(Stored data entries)
-- Opening Marker --
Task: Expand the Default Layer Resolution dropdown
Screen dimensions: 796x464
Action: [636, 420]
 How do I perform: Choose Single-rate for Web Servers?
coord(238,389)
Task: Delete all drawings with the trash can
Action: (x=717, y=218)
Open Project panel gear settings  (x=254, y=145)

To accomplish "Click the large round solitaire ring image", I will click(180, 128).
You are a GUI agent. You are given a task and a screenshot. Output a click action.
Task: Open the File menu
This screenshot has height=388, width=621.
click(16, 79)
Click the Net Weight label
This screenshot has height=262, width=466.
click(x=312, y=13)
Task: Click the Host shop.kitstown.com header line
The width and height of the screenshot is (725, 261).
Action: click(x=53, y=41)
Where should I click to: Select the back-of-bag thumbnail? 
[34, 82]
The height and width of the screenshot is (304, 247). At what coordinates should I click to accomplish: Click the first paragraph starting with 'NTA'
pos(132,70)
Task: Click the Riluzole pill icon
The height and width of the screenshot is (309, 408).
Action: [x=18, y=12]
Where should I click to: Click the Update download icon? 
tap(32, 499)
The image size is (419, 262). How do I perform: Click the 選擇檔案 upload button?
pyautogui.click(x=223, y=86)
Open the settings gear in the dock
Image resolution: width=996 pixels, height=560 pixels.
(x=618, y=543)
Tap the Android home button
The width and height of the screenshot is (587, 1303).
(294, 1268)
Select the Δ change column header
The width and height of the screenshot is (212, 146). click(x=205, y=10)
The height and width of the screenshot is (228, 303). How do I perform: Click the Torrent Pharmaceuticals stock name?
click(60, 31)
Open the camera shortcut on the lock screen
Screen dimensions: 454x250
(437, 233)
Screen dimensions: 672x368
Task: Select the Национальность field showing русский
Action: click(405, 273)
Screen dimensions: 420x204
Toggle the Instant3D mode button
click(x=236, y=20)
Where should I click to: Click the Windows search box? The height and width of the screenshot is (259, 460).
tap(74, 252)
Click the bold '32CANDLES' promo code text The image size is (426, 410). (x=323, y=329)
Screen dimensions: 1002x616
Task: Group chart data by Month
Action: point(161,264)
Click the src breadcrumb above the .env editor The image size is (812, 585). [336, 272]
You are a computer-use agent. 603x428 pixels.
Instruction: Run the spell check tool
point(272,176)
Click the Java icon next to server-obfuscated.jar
-- Closing Marker --
Your answer must be the line with "Image resolution: width=996" and all lines after it through the final line of the entries, copied exactly and with nothing added.

### [Solved problem]
Image resolution: width=996 pixels, height=560 pixels.
(x=618, y=543)
Tap the Android home button
The width and height of the screenshot is (587, 1303).
(294, 1268)
Select the Δ change column header
The width and height of the screenshot is (212, 146). click(x=205, y=10)
The height and width of the screenshot is (228, 303). How do I perform: Click the Torrent Pharmaceuticals stock name?
click(60, 31)
Open the camera shortcut on the lock screen
Screen dimensions: 454x250
(437, 233)
Screen dimensions: 672x368
Task: Select the Национальность field showing русский
Action: click(405, 273)
Screen dimensions: 420x204
Toggle the Instant3D mode button
click(x=236, y=20)
Where should I click to: Click the Windows search box? The height and width of the screenshot is (259, 460).
tap(74, 252)
Click the bold '32CANDLES' promo code text The image size is (426, 410). (x=323, y=329)
Screen dimensions: 1002x616
Task: Group chart data by Month
Action: point(161,264)
Click the src breadcrumb above the .env editor The image size is (812, 585). [336, 272]
You are a computer-use agent. 603x428 pixels.
Instruction: Run the spell check tool
point(272,176)
Click the Java icon next to server-obfuscated.jar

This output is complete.